# Import Library

In [None]:
import numpy as np
import pandas as pd
import matplotlib.pyplot as plt
import seaborn as sn
import random 
from sklearn.model_selection import train_test_split
from sklearn.model_selection import cross_validate
from sklearn.ensemble import RandomForestClassifier
from sklearn.metrics import log_loss
from sklearn import metrics
from sklearn.inspection import permutation_importance
from xgboost import XGBClassifier
pd.set_option('display.max_columns', None)

# Import Data

In [None]:
path = '../input/walmart-recruiting-trip-type-classification/'
df = pd.read_csv(path + 'train.csv.zip')
test = pd.read_csv(path + 'train.csv.zip')

In [None]:
# df = pd.read_csv('train.csv', encoding = "utf-8")
# test = pd.read_csv('test.csv', encoding = "utf-8")

# EDA!

- **TripType** - a categorical id representing the type of shopping trip the customer made. This is the ground truth that you are predicting. TripType_999 is an "other" category.
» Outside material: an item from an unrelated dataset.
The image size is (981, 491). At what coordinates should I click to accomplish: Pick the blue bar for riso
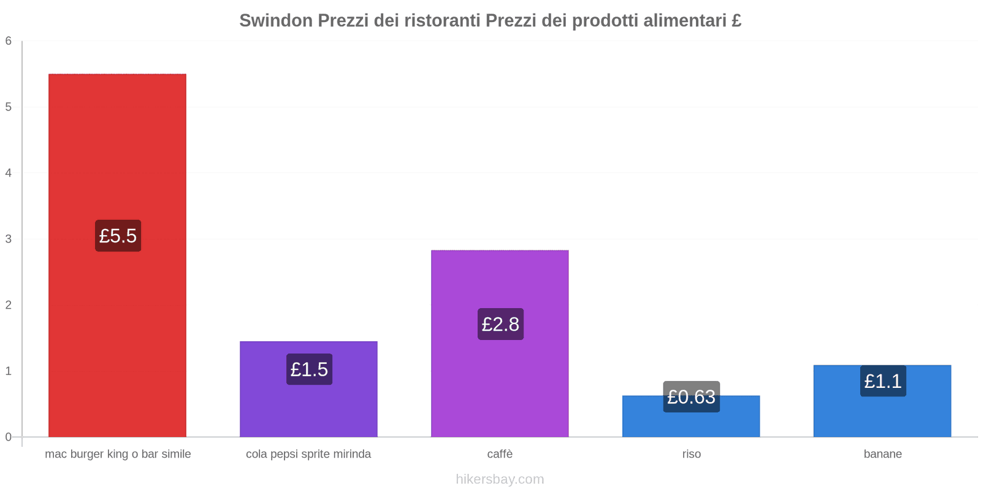pos(691,423)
- **VisitNumber** - an id corresponding to a single trip by a single customer

- **Weekday** - the weekday of the trip

- **Upc** - the UPC number of the product purchased

- **ScanCount** - the number of the given item that was purchased. A negative value indicates a product return.

- **DepartmentDescription** - a high-level description of the item's department

- **FinelineNumber** - a more refined category for each of the products, created by Walmart

There are 5704 duplicated entries 

In [None]:
df.loc[df.duplicated()].shape

Because every entries including ScanCount are duplicated, it is likely that the entries are really duplicates.

In [None]:
df.loc[df.duplicated(keep=False)]

Drop duplicates data

In [None]:
df = df.drop_duplicates()

Let's look at the data shape

In [None]:
df.shape

In [None]:
df.head()

## Explore the responses 

There are 38 unique type of trip

In [None]:
len(df['TripType'].unique())

The data is unbalanced, and there are 38! classes of data. Furthermore max-min number of members per class equal to ~170k members

In [None]:
plt.figure(figsize = (12, 10))

sn.set_style('whitegrid')
ax = sn.countplot(x = 'TripType', data = df, palette = 'mako')
ax = ax.set(title = 'The Frequent of Trip Type', ylabel = 'Counts', xlabel = 'Trip Type')

In [None]:
df['TripType'].value_counts().describe()

## Explore the predictors 

### ScanCount

No null in scancount

In [None]:
df.loc[df['ScanCount'].isnull()]

Histrogram plot to see how the data distributed

In [None]:
df['ScanCount'].plot.hist(bins=50)

In [None]:
df['ScanCount'].value_counts()

The biggest number of item purchase per item per visit seem to be 1 or 2 items

### Returned Item

The item that has been purchase and return in the same visit should be cut

In [None]:
df.loc[df.duplicated(subset=['TripType', 'VisitNumber', 'Weekday', 'Upc', 'DepartmentDescription', 'FinelineNumber'], keep=False)]

In [None]:
df = df.groupby(['Upc', 'TripType', 'VisitNumber', 'Weekday',
            'DepartmentDescription', 'FinelineNumber'])['ScanCount'].sum().reset_index()

In [None]:
df.loc[df.duplicated(subset=['TripType', 'VisitNumber', 'Weekday',
                             'Upc', 'DepartmentDescription', 'FinelineNumber'], keep=False)]

In [None]:
df = df.loc[df['ScanCount'] != 0]

The item that has been purchase and return in the same visit has been cut

In [None]:
df['ScanCount'].value_counts()

The number of item purchase has not been change much

### VisitNumber

No null number

In [None]:
df.loc[df['VisitNumber'].isnull()]

95674 unique visit numbers

In [None]:
len(df['VisitNumber'].unique())

In [None]:
number_item_purchase = pd.DataFrame()

**Create a series counting number of unique item purchase per visit**

In [None]:
number_item_purchase['unique_count'] = df.groupby(['VisitNumber'])['Upc'].count()

In [None]:
number_item_purchase['unique_count'].head()

In [None]:
number_item_purchase['unique_count'].plot.hist(bins=30, alpha=0.5)

In [None]:
number_item_purchase['unique_count'].describe()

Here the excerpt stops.